6, Always be as enthusiastic of others as you are of your own.
周囲の人たちを大切にしなさい。自分を大切にするのと同じくらいに。

グレイシー柔術のテクニックの学び方にはコツがある。そのコツをカーリーから教えてもらった。
テクニックは2人一組で行う。

闘いには様々な状況があり、様々なポジションが存在する。

例えば相手が上になって殴ってきた時。
例えば相手がヘッドロックをしてきた時。
闘いには沢山の状況が起こりうる。

その状況の殆ど全てに対するディフェンスと
逆転のやり方をグレイシー柔術は持っている。

相手が上になって殴ってくる。
その時に相手との間に自分の両足があればディフェンスは比較的簡単になる。
この状態をガードポジションと呼びグレイシー柔術の特色になっている。

相手との間の足が無くなればディフェンスはかなり難しくなる。
グレイシー柔術の寝技の攻防は相手との間に
両足を入れて攻撃を防ぎ逆転するものが大半を占める。

 

上になったらいかにして相手の両足をかわして抑え込むのか?
そこにテクニックの知恵が集約される。

テクニックの練習をする時にその時の状況を再現する。
ガードポジションでの攻防で両足をテコの支点にすることで相手の攻撃を防ぎながら相手のバランスを崩す。

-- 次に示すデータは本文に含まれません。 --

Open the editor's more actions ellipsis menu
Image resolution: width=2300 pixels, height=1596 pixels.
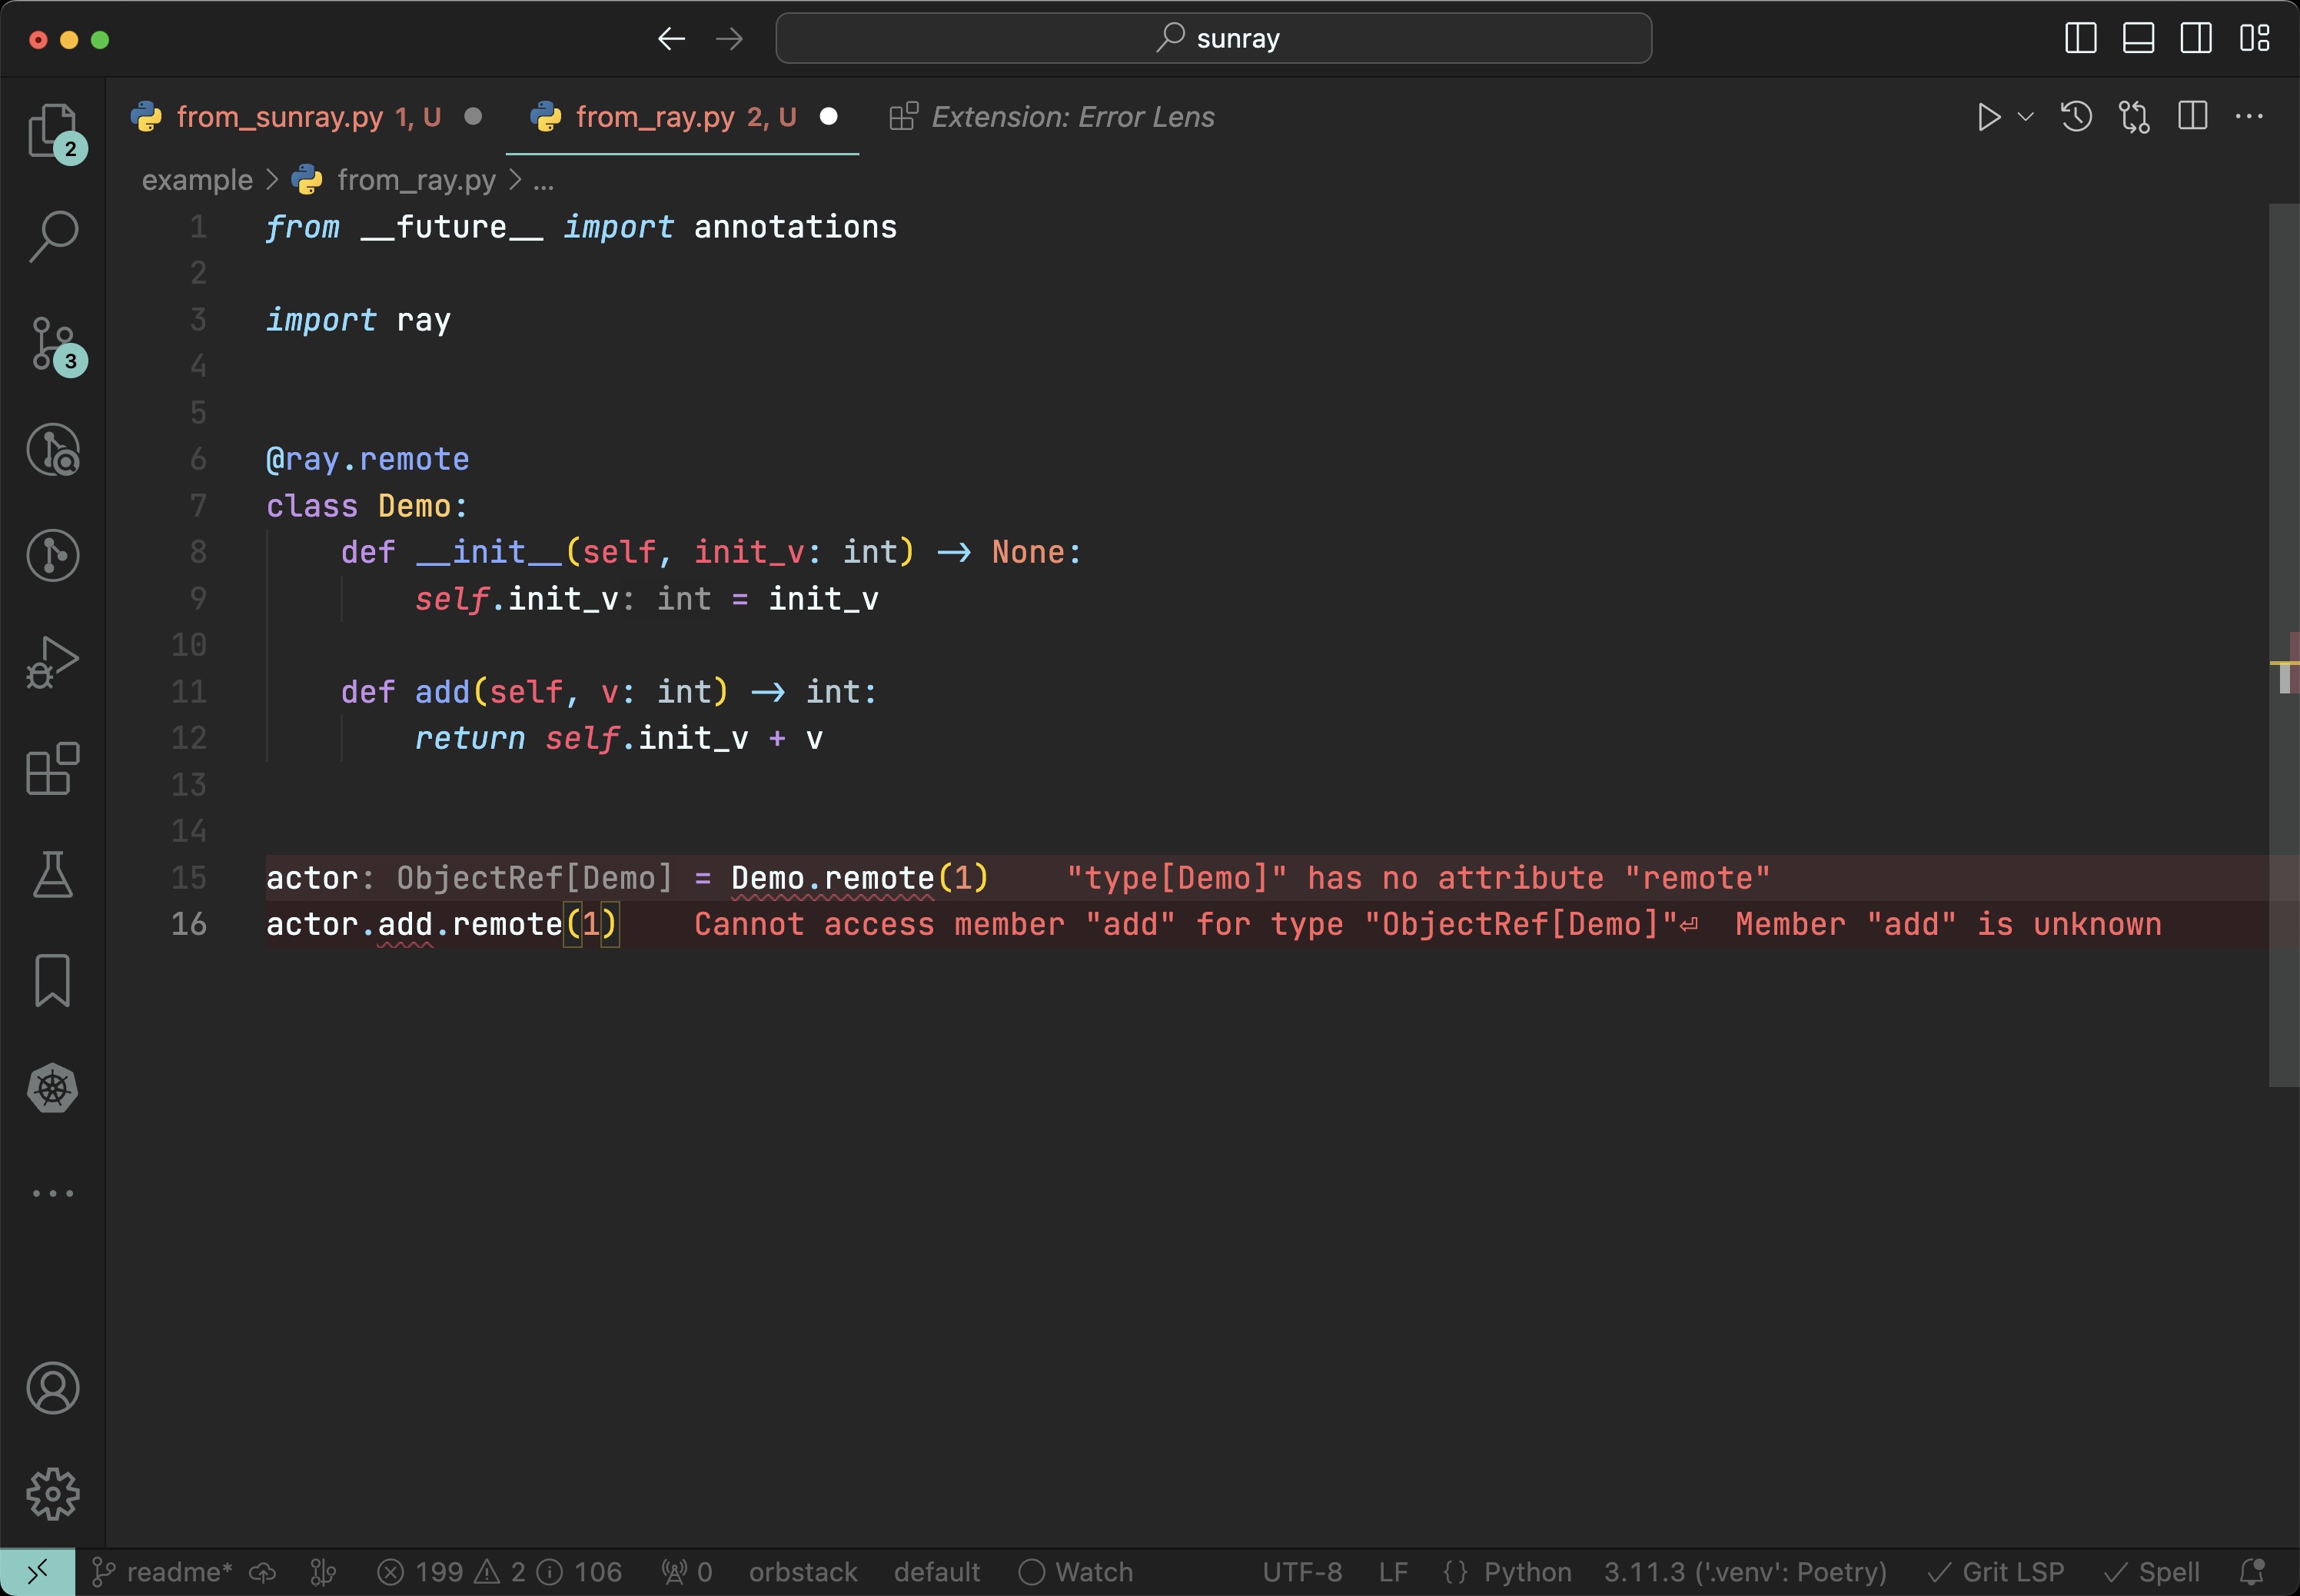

崩れた相手を両足でひっくり返したり時には関節技や絞めで下にいるまま逆転する。

両足はテコを作り出す。
テコは下にいる自分と上にいる相手に対して作用させる。
テコは2つの位置関係によって変化する。

テクニックで重要なのはファイトではない。
テコをいかに作り出すのか。
そこにテクニックを完成させる秘密が隠れている。

人の体の動きは建設の動きに伴うテコの力で行うので
関節技や絞め技はもちろん打撃にも大きく関係する。
打撃では相手との間合いがテコにとって重要になる。

テクニックの練習をする時にスパーリングでやるように
変化して逃げるような動きはグレイシー柔術の練習では禁じられる。

テクニックは常に変化して使う。
闘いの状況は常に変化する。

だからグレイシー柔術は変化を素早く察知して
素早い的確な判断で技を仕掛けフィニッシュに向かい進む。

テクニックの練習は変化に必要なものを一つずつ学ぶ。
決まった状態からの最適なディフェンスと
逆転のやり方を学び体に浸み込ませる。

何度も繰り返すうちに皮膚感覚で
テクニックが自然に出るように変えてゆく。

最高の状態を皮膚感覚で感じて、
頭でよく考えながら無意識に出るようになるまで繰り返す。

闘いとは考えこんだら遅れを取ってしまう。
だから自然に最高の状態が出るようにテクニックを繰り返してゆく。

最高の状態からずれたら、そこでテクニックは変えなければいけない。
相手との関係性ポジションは常に変化する。

その時その時の変化に応じた最高のテクニックを
タイミング良く繰り出すのがグレイシー柔術の醍醐味。

だからテクニックを受ける側は基本に忠実な動きをしなければならない。

攻める時には変化せずにきちんと攻める。
そして相手の技をきちんと受ける。
テクニックを使う時の状況を攻守どちらでも正確に再現する。 

これがグレイシー柔術のテクニックの正しい学び方になる。

お互いに正しい状況の動きが出来れば、
技をかける方は正しい動きとタイミングが手に入る。
技は正しい動きとタイミングで実用に近くなってゆく。

一つ一つのテクニックを正しく覚えてこそ
テクニックの変化の対応が理解出来る。

技を綺麗に受ければ、
逆転される時の動きとタイミングを正しく理解出来る。

技をかけられるのは動きとタイミングが間違うから。
いつもかわしていたら逆転される時の
正しい動きとタイミングが掴みにくい。

相手にとって一番良い状態を知れば、
そこに行かなければ技はかからなくなる。

相手にとって一番良い状態は、自分にとって最悪の状態。
最悪の状態にならない為には最悪の状態を知る必要がある。

アカデミーはファイトする場所じゃない。
ファイトを学ぶ場所。
そしてファイトは暴力に向かうのではない。 

ファイトを通じて人と深く繋がる場所。
闘いは人と深く繋がるアイテムになる。

やってみればすぐに分かる。
日常では起こらない闘いをした後には深く繋がる。
それはあっという間に起こる。

テクニックを練習する時には相手の立場になって動く。
相手にとって一番良い練習相手になるように。自分が相手になったような気分で。

自分にとって一番良い練習相手になるように相手に対して動く。
そうすればテクニックを深く理解することが出来る。

テクニックを理解すればテクニックは自由に使えるようになる。

柔術のテクニックを通じて相手の立場を理解する練習をすれば、
闘いの時に相手の心理を理解出来るようにもなる。

 

負け方を知ることこそが、負けないことを、勝つことを知る一番の近道。
弱さを知ることから、強さへの道が始まる。

やがて日常でも相手の立場になり、
相手の気持ちを理解出来るようになってゆく。

グレイシー柔術は実に奥が深い。

カーリーの教えてくれたグレイシー柔術は人生を学ぶようでもあった。